Part of that is simply the players themselves, and part of it is how the Rockies operate, Kellogg said.
Here's a detailed look at the Rockies' community efforts in 2008:
Grants made in 2008 were approximately $1 million.
Fifty grants were made to local non-profits.
In May, Home Run for the Homeless had more than 200 runners and walkers.
In June, the Clint Hurdle/Colorado Rockies Charity Fund Golf Tournament had more than 225 golfers, including players and coaches.

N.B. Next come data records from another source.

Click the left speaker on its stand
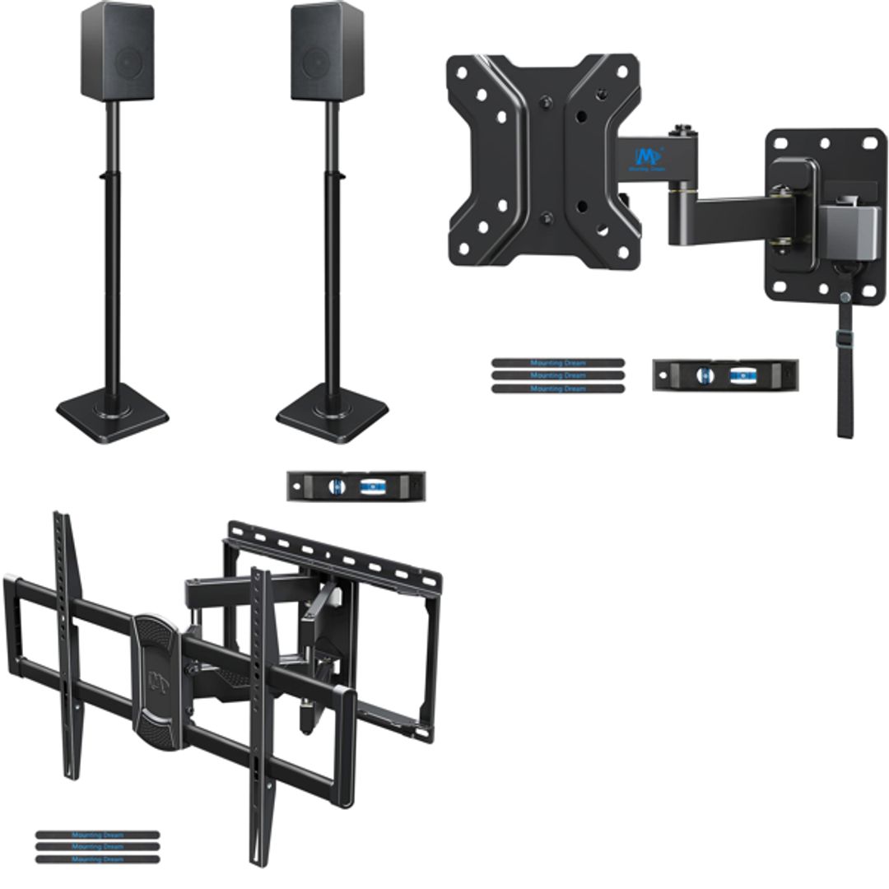tap(117, 51)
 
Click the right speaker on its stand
tap(328, 51)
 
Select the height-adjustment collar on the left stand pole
tap(112, 175)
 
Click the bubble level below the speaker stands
tap(356, 486)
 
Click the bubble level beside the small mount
tap(724, 375)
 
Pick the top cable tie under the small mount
tap(557, 362)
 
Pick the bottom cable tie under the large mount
tap(96, 859)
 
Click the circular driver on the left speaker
tap(128, 62)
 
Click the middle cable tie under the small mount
tap(557, 375)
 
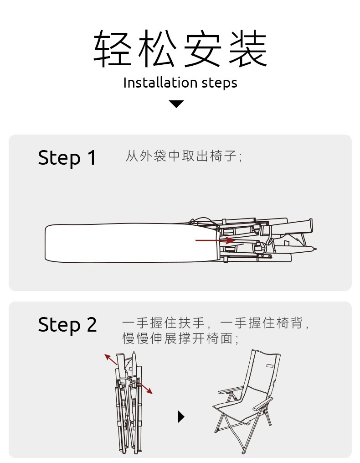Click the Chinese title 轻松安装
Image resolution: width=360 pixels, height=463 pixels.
pos(180,49)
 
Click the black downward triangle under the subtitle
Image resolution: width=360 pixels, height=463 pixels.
pos(176,104)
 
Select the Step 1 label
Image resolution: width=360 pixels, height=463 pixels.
pos(67,158)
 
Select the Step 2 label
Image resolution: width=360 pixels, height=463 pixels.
pos(67,325)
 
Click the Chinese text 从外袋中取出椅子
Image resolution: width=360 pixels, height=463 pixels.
pos(183,156)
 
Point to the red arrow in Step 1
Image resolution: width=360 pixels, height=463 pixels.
pos(214,240)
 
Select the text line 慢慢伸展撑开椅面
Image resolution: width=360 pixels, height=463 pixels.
pos(180,338)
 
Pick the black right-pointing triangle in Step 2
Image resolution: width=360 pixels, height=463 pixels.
pos(180,416)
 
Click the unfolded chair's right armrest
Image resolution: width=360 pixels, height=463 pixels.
pos(264,404)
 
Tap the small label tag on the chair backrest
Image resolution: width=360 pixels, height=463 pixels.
pos(269,366)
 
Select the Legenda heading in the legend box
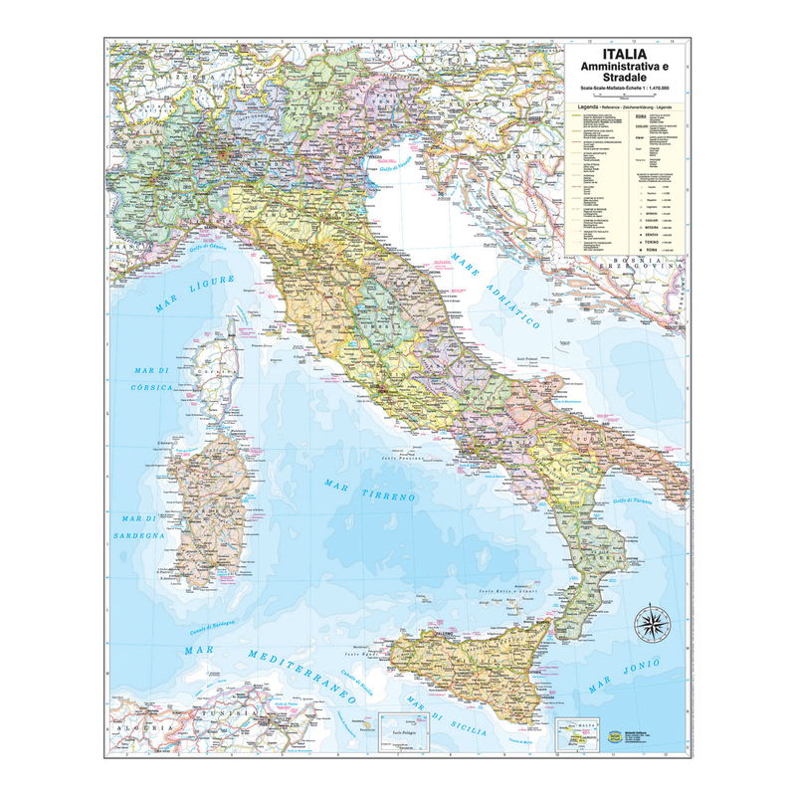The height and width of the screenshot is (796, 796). [582, 104]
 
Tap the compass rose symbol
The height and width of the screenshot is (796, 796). [653, 623]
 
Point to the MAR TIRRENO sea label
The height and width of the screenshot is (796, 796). [369, 489]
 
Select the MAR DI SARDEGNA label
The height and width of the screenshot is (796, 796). [142, 526]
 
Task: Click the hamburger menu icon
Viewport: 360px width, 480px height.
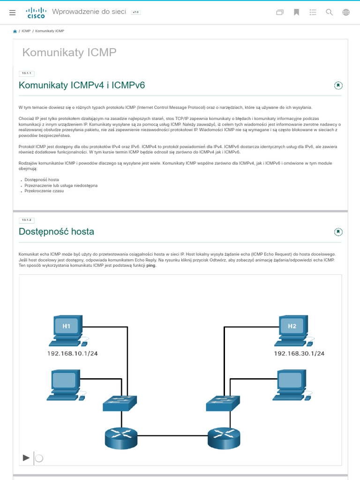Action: click(x=12, y=13)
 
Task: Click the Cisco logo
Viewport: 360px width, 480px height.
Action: click(x=36, y=13)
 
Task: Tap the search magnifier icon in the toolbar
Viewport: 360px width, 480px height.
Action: click(x=330, y=13)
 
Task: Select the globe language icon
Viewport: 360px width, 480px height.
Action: click(x=346, y=13)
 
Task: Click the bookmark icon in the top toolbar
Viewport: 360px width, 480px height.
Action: click(x=296, y=13)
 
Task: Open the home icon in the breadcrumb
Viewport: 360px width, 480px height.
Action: click(x=15, y=31)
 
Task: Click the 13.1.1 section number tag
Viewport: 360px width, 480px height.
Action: click(x=27, y=73)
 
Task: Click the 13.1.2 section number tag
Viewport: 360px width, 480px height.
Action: click(x=27, y=220)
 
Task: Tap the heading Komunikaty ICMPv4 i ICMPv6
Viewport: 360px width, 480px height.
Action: click(x=82, y=85)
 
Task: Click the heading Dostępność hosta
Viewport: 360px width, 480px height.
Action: click(x=56, y=232)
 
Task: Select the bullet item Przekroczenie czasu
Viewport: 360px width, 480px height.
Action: click(x=44, y=191)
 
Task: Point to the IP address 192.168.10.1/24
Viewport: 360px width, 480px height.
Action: click(x=73, y=353)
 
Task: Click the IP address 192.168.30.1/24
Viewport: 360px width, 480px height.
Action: click(x=299, y=353)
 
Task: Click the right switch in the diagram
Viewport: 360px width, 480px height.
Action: click(x=223, y=404)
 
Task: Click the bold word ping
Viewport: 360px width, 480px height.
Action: click(x=150, y=265)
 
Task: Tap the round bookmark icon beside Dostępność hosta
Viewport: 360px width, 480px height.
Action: click(x=338, y=232)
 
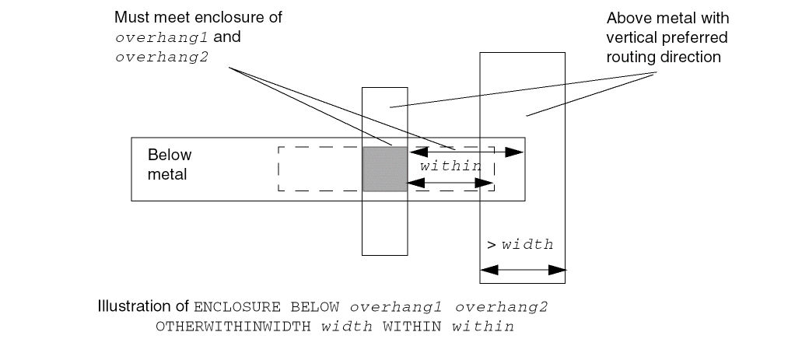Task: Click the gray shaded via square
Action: (x=385, y=168)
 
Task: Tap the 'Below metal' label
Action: (x=169, y=164)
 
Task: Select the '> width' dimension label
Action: (x=520, y=244)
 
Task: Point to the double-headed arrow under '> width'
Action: (x=523, y=271)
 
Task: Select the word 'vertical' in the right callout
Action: (x=629, y=37)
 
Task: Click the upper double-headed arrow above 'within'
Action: (x=468, y=152)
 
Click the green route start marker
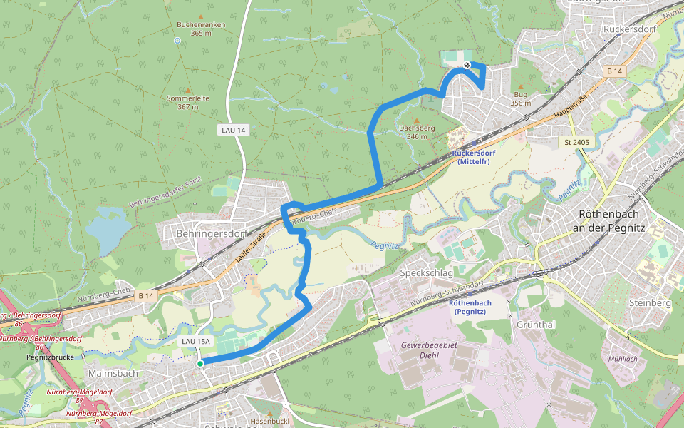tap(200, 364)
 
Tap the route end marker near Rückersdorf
tap(467, 66)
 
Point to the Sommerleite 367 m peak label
tap(188, 102)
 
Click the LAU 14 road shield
tap(233, 130)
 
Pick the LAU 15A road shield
tap(196, 342)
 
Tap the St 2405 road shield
tap(576, 142)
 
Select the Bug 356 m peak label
tap(521, 98)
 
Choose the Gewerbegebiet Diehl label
tap(428, 350)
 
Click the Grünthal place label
tap(537, 324)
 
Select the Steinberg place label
tap(651, 303)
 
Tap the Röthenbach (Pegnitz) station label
tap(470, 307)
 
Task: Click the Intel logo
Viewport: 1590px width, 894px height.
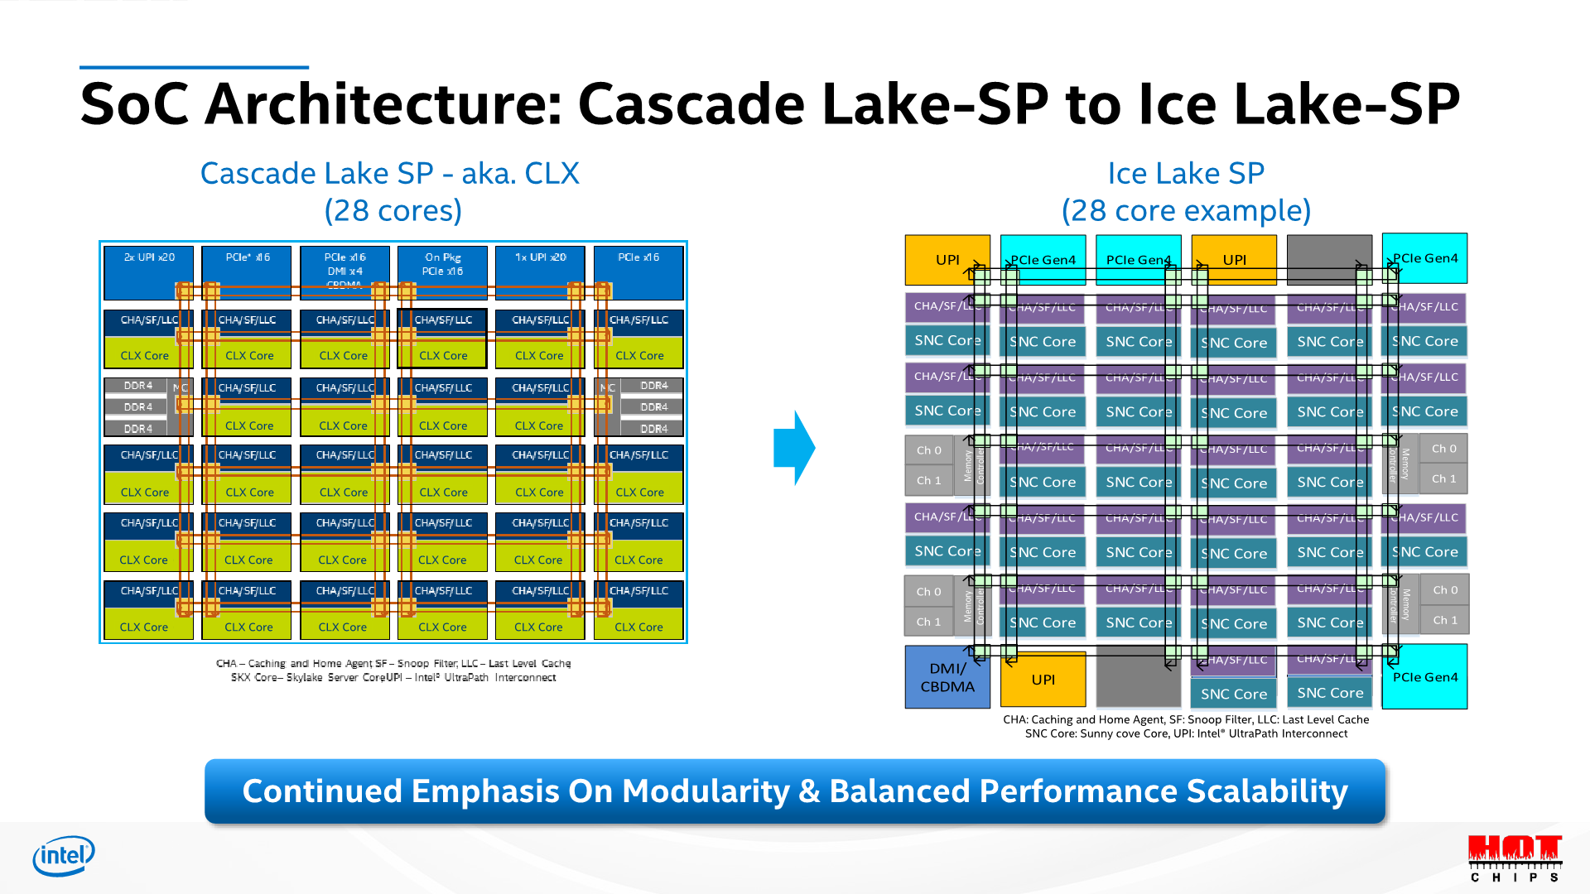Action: click(64, 856)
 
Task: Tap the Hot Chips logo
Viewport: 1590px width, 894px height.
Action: click(1515, 858)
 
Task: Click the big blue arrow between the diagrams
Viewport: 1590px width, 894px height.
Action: click(794, 448)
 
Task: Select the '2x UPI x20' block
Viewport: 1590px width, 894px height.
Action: click(149, 272)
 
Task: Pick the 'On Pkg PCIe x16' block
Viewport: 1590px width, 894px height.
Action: click(442, 272)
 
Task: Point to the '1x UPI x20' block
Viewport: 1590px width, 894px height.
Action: click(540, 272)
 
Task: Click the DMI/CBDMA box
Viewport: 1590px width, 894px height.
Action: click(947, 677)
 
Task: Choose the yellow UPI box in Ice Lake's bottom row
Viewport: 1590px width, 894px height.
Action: click(1043, 679)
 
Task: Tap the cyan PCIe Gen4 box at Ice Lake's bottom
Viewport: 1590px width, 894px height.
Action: click(1424, 677)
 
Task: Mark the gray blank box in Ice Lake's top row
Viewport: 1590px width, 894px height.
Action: click(1329, 259)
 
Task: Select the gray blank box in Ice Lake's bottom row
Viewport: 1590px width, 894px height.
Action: click(1138, 677)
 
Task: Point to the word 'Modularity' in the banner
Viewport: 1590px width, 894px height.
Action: click(706, 791)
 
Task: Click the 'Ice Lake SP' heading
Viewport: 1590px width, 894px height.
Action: click(1186, 173)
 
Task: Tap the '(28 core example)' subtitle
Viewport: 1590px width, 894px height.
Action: click(1186, 211)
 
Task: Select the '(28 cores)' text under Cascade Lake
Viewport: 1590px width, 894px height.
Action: click(393, 211)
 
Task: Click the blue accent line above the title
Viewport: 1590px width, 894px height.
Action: click(194, 67)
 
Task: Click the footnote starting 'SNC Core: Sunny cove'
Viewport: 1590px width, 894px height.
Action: click(1186, 733)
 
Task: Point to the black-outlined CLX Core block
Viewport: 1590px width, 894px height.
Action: click(442, 355)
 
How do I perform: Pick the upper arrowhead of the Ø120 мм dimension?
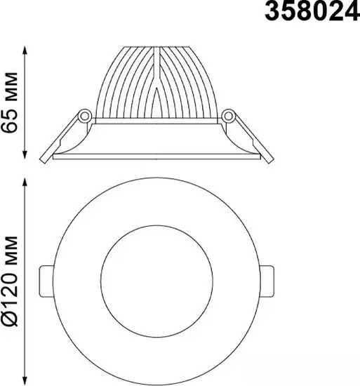[26, 181]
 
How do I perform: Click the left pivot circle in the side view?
[84, 115]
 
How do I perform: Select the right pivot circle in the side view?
[228, 115]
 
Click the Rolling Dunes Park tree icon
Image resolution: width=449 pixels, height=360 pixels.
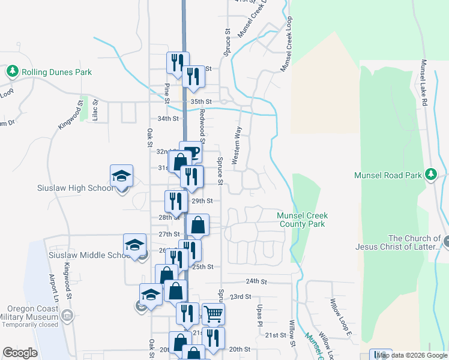[12, 72]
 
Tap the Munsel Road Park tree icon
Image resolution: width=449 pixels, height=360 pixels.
[430, 175]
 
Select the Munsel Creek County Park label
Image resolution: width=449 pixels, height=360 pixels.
[301, 220]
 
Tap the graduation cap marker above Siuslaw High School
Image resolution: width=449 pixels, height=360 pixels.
[121, 176]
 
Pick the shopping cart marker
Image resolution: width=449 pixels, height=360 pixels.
[213, 314]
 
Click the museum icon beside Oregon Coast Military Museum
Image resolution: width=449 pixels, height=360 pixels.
[67, 316]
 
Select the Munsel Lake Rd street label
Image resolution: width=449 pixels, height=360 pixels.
[424, 83]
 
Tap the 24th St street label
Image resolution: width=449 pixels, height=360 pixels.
[256, 281]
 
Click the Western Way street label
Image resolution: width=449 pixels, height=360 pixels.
[237, 146]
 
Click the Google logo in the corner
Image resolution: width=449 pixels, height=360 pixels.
[20, 353]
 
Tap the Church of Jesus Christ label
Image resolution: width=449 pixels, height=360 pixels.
[415, 242]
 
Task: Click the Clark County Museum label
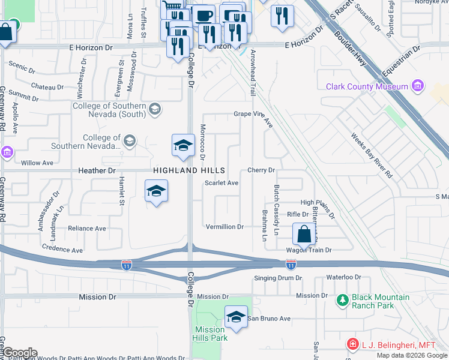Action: [x=366, y=86]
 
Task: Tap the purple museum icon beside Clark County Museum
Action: [x=418, y=86]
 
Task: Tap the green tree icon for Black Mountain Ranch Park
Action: [x=342, y=300]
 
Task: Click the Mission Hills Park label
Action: [x=210, y=334]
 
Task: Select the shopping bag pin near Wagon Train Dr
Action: [x=304, y=234]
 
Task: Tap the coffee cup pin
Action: [x=203, y=15]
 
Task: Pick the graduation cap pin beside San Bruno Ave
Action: [x=236, y=317]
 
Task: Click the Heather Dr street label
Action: [x=97, y=171]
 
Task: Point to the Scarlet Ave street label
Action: [x=221, y=183]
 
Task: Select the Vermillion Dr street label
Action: [x=224, y=227]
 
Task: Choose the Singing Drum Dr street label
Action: [x=278, y=278]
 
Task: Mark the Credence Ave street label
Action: [x=62, y=247]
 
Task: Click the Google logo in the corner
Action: [x=19, y=353]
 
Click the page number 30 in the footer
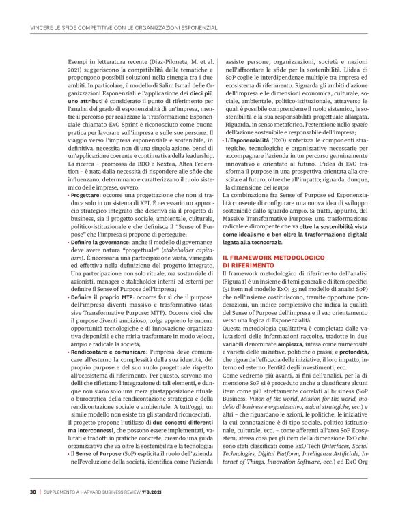tap(32, 492)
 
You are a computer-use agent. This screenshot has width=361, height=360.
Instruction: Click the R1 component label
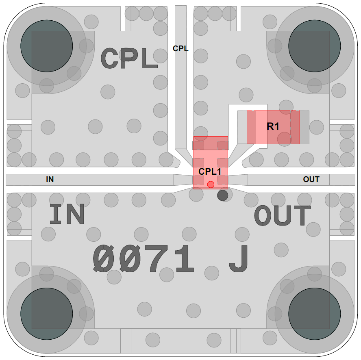[x=273, y=126]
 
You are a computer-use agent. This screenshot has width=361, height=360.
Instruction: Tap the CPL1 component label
[x=210, y=171]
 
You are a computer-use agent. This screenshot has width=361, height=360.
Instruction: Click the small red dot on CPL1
[x=211, y=184]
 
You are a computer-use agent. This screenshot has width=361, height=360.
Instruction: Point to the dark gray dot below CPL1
[x=223, y=195]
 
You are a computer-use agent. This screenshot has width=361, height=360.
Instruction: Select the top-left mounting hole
[x=46, y=46]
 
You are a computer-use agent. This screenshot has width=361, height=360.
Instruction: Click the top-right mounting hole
[x=315, y=46]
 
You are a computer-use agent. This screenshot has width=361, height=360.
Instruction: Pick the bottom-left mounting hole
[x=46, y=314]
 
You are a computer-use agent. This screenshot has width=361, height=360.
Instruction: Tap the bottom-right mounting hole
[x=315, y=314]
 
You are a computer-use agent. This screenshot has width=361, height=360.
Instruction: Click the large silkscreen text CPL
[x=129, y=58]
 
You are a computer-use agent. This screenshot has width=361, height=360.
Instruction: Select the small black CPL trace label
[x=181, y=49]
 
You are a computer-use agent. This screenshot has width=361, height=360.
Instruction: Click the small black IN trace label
[x=50, y=179]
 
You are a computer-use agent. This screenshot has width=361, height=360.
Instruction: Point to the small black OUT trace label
[x=311, y=179]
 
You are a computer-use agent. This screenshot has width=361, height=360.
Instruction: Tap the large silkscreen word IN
[x=67, y=214]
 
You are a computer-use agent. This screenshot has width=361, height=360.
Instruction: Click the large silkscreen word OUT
[x=283, y=215]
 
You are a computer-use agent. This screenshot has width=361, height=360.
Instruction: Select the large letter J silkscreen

In September, the Hal O'Leary Dinner on Coors Field benefited people with disabilities.
The Rockies' front office and players had a monthly effort for some kind of community volunteer work. Serving lunch at a senior center, reading to preschoolers, raking leaves for the elderly, serving lunch to the homeless, and landscaping projects for disadvantaged people were among the examples.
The club hosted the Medal of Honor recipients at Coors Field.
The annual Senior Top 50 High School All-Star Game was played at Coors Field.
Players and coaches provided opportunities through baseball clinics at Coors Field.
Players conducted a baseball clinic at Boys & Girls Club.
The team conducted a baseball clinic for the National Sports Council for the Disabled.
A PLAY clinic at Coors Field taught baseball skills and demonstrated the importance of fitness.
The Rockies contributed to the RBI Program -- Reviving Baseball in Inner Cities.
The Rockies Wives served lunch at the Brandon Shelter for women.
There were visits to hospitals and the Sewall Child Development Center.
Other ongoing programs were Buses for Baseball, work with the Denver Action Team and the Care and Share Program, blood drives, book drives and food drives.